## [Action item]
Please, without any pictures, transcribe the lines from the one holding "The width and" to the end of the listing, both ends included.

## [Material for this task]
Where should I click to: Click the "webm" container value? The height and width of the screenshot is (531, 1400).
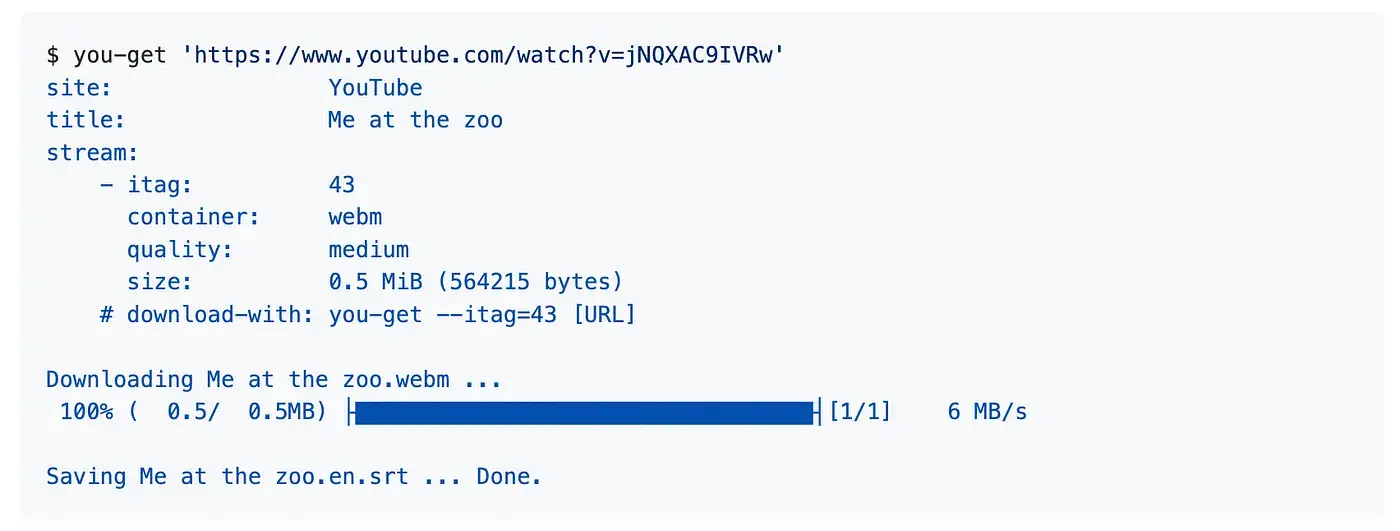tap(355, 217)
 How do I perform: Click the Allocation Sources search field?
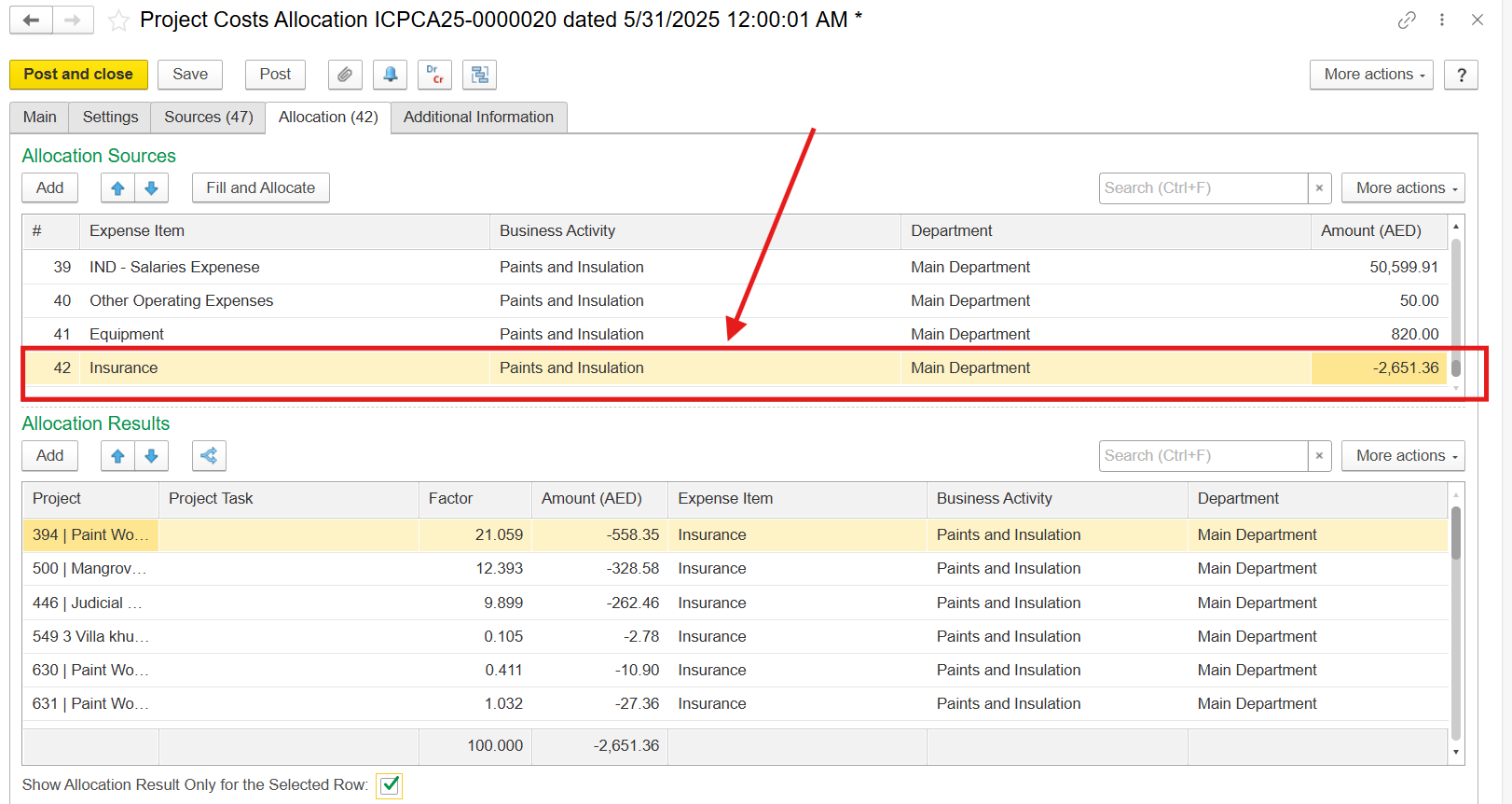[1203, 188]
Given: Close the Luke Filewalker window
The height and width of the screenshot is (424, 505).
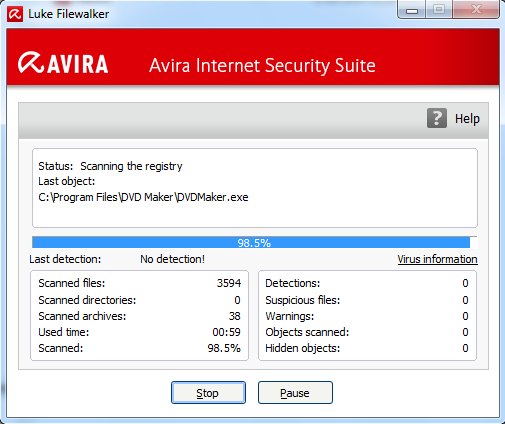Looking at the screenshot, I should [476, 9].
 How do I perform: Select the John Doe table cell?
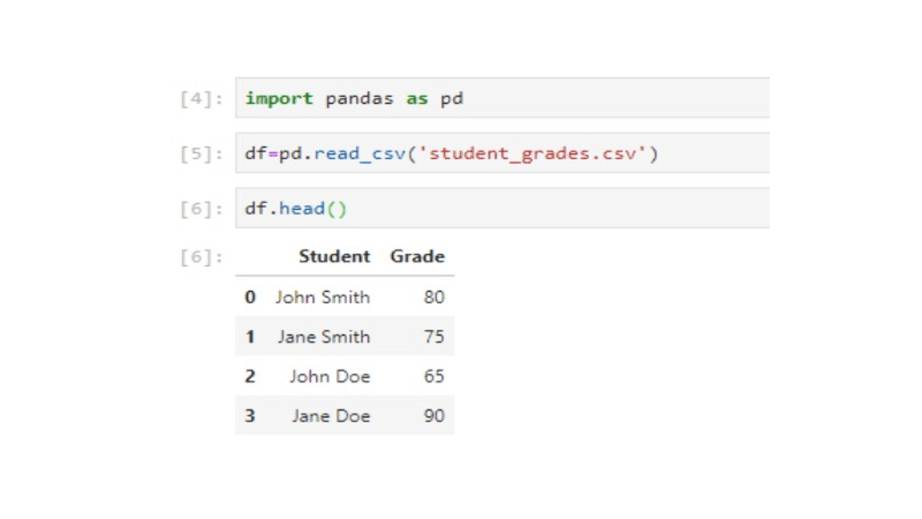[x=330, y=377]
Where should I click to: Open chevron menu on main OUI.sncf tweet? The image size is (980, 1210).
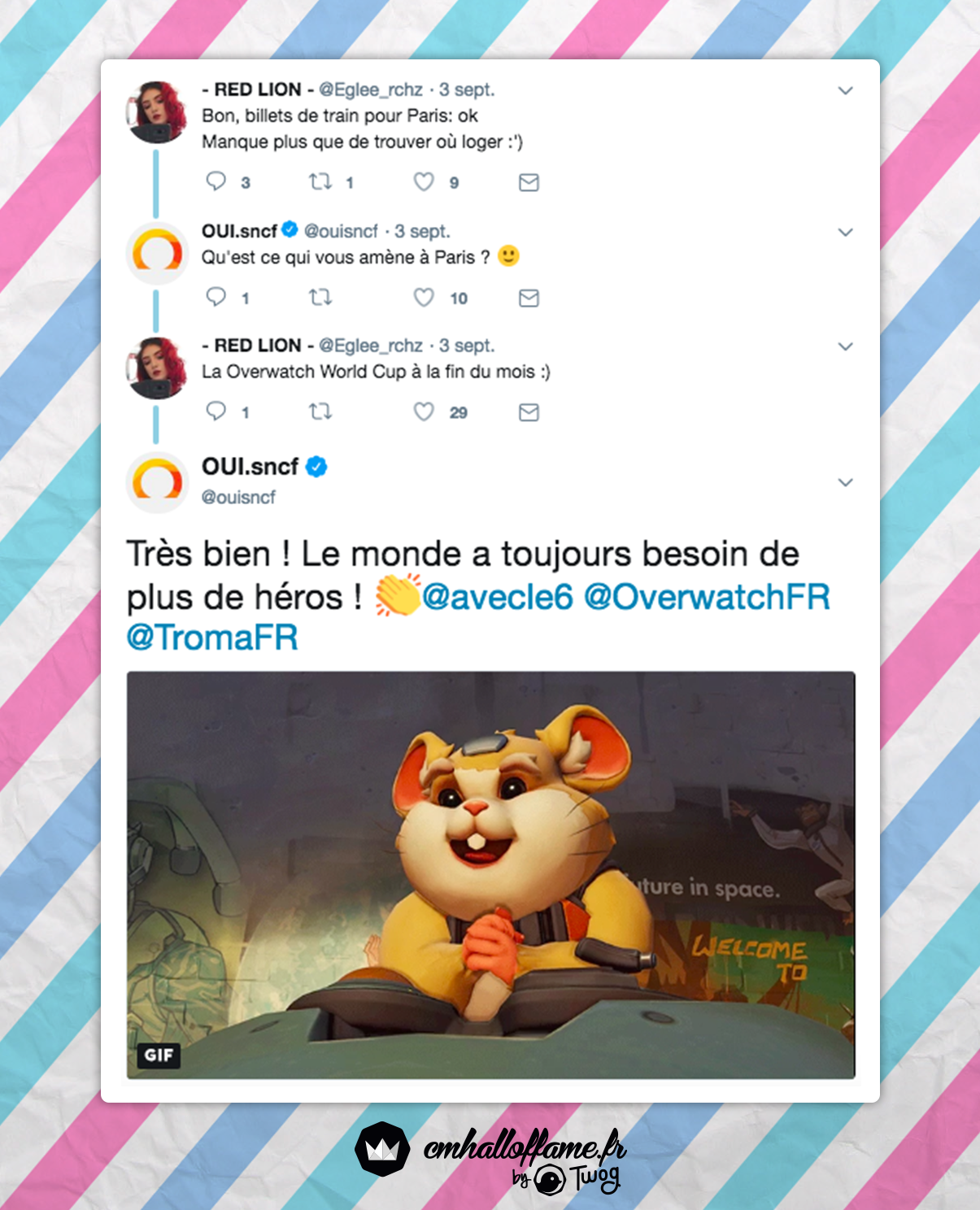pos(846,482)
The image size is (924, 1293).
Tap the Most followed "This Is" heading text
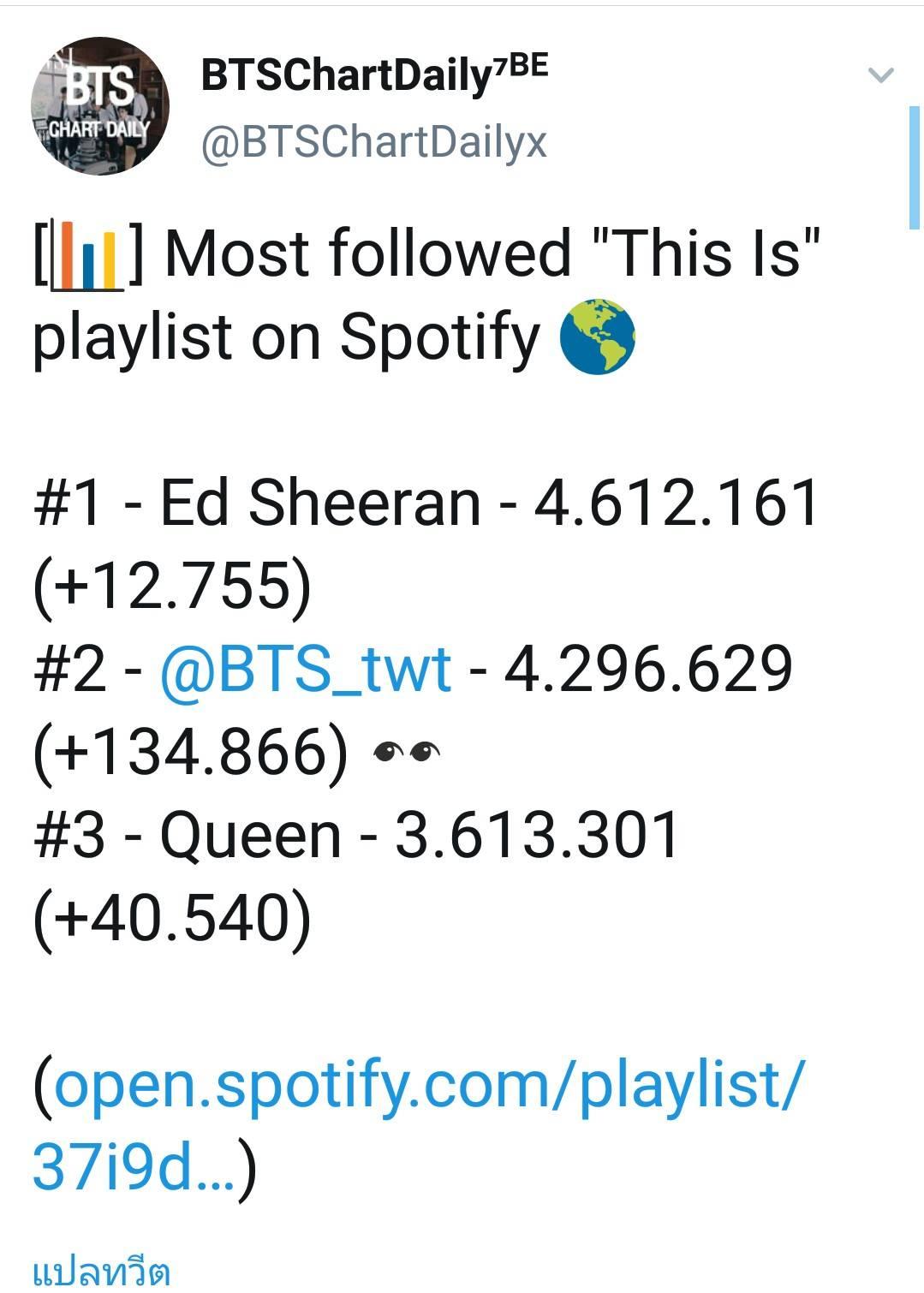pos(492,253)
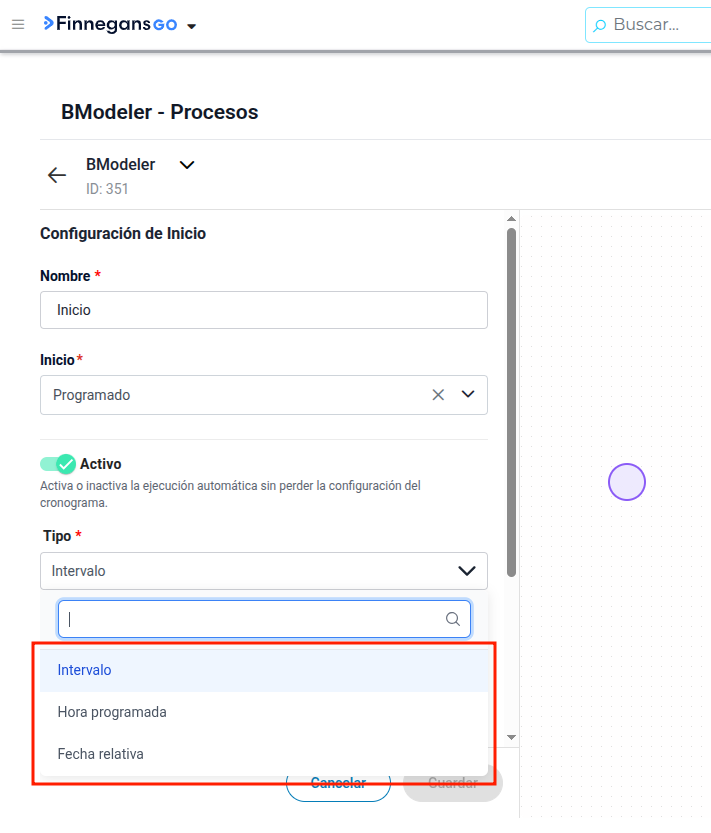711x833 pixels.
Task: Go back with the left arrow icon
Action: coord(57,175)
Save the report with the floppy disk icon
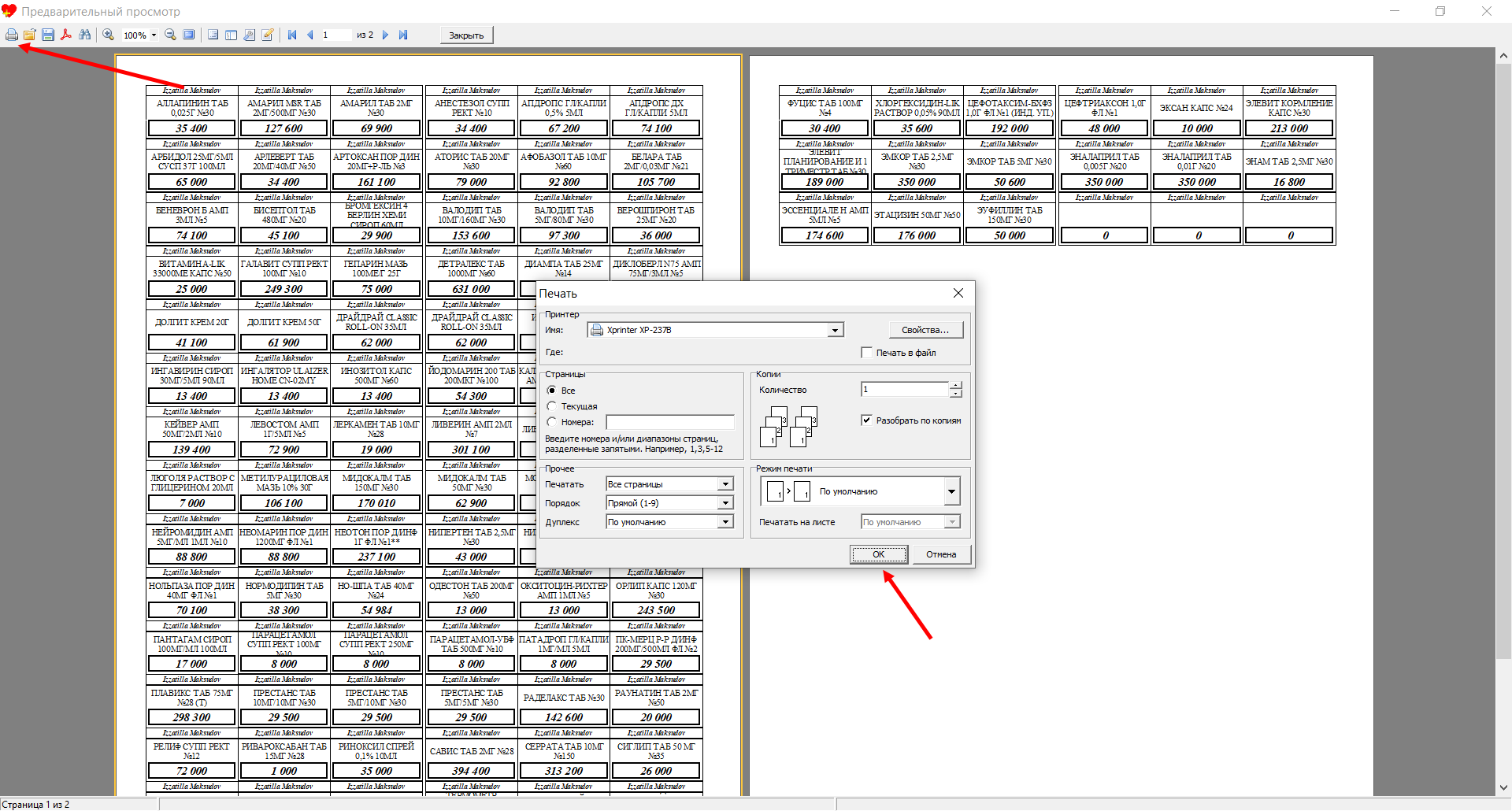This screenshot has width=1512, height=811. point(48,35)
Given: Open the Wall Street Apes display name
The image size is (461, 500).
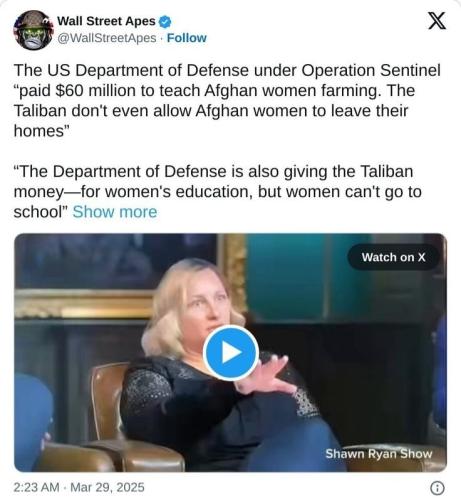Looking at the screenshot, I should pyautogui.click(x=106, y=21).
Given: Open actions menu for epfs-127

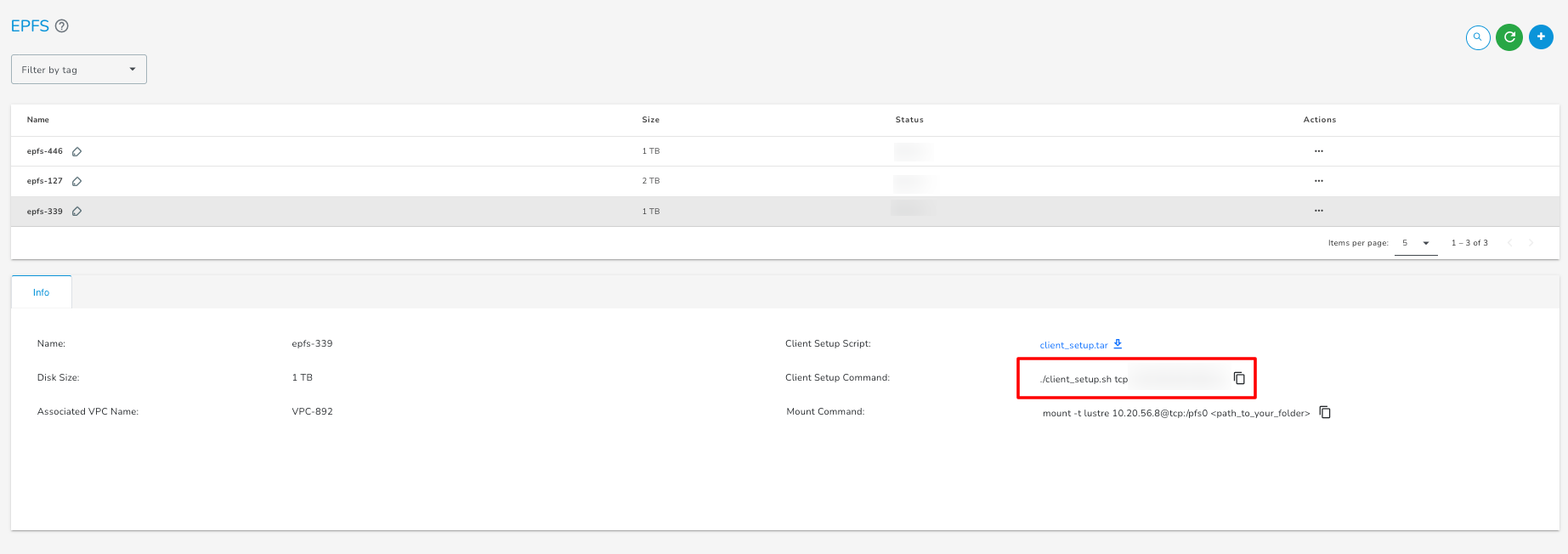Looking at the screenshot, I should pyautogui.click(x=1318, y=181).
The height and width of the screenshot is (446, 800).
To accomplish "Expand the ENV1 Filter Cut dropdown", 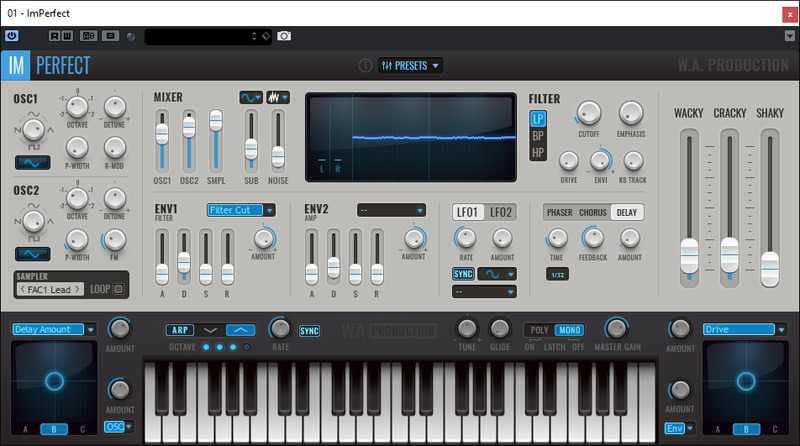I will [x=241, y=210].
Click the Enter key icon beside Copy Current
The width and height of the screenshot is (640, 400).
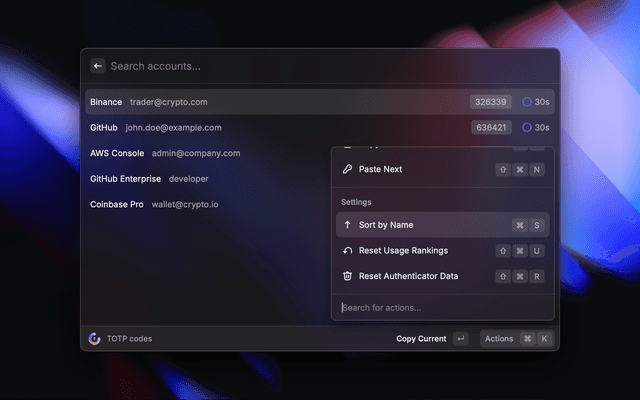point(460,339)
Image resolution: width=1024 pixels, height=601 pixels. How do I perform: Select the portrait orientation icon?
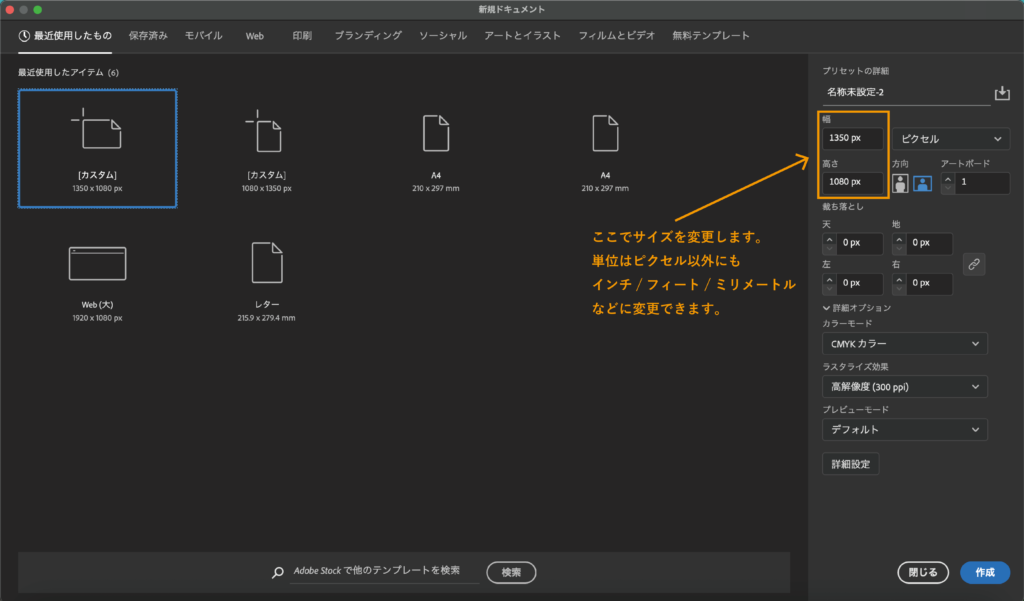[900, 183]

## [Your solution]
The width and height of the screenshot is (640, 400).
point(460,339)
Image resolution: width=1024 pixels, height=601 pixels. How do I perform: Select the portrait orientation icon?
[900, 183]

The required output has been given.